Carbon monoxide is the most common cause of accidental poisoning in the United States, sending more than 40,000 people to emergency rooms each year. A study published in the Journal of the American Medical Association finds that the colorless, odorless gas - which initially can cause dizziness, nausea, headaches, lethargy and confusion - can also lead to heart damage.
Lead author Dr. Timothy Henry with the Minneapolis Heart Institute Foundation was surprised with the results. "Almost 40 percent of patients had heart damage related to the carbon monoxide poisoning, which was much higher than we expected," he says.
The study was based on 230 patients with moderate to severe carbon monoxide poisoning. Researchers had also not anticipated long-term effects. "Most of us believed that since this was a one-time exposure to carbon monoxide, that if you were going to have problems you would have them right away," Dr. Henry says.

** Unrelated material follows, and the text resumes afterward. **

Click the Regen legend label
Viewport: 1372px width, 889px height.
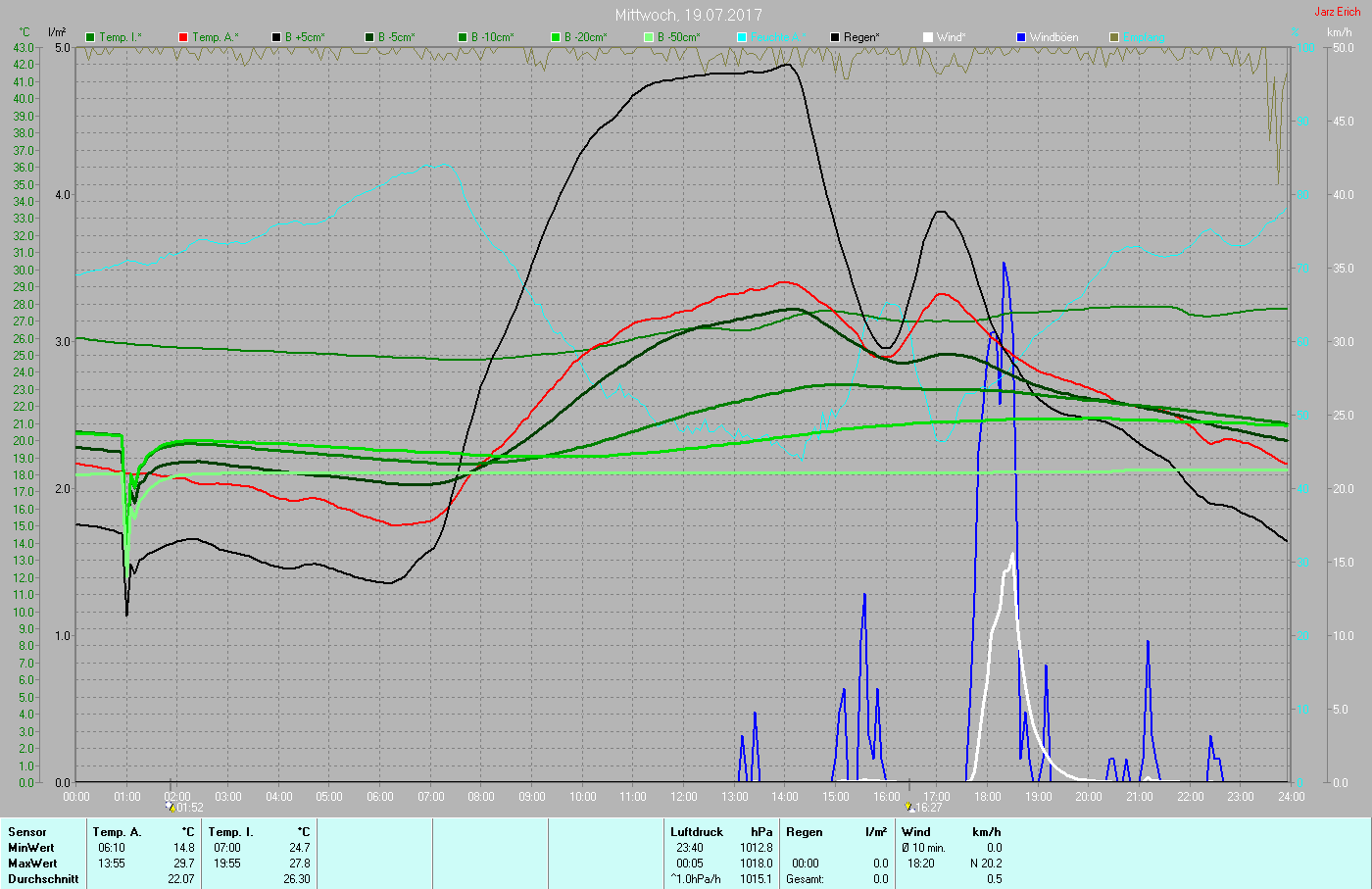861,37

Dr. Henry says cardiac disease even showed up in younger people. It was a little surprising to find that these people, who would normally be at low risk for heart damage, actually ended up with significant heart damage.
Dr. Henry recommends that patients with suspected exposure to carbon monoxide be screened for possible heart damage. Carbon monoxide poisoning is associated with heating and cooling systems. Experts say these systems should be checked for leaks at least once a year.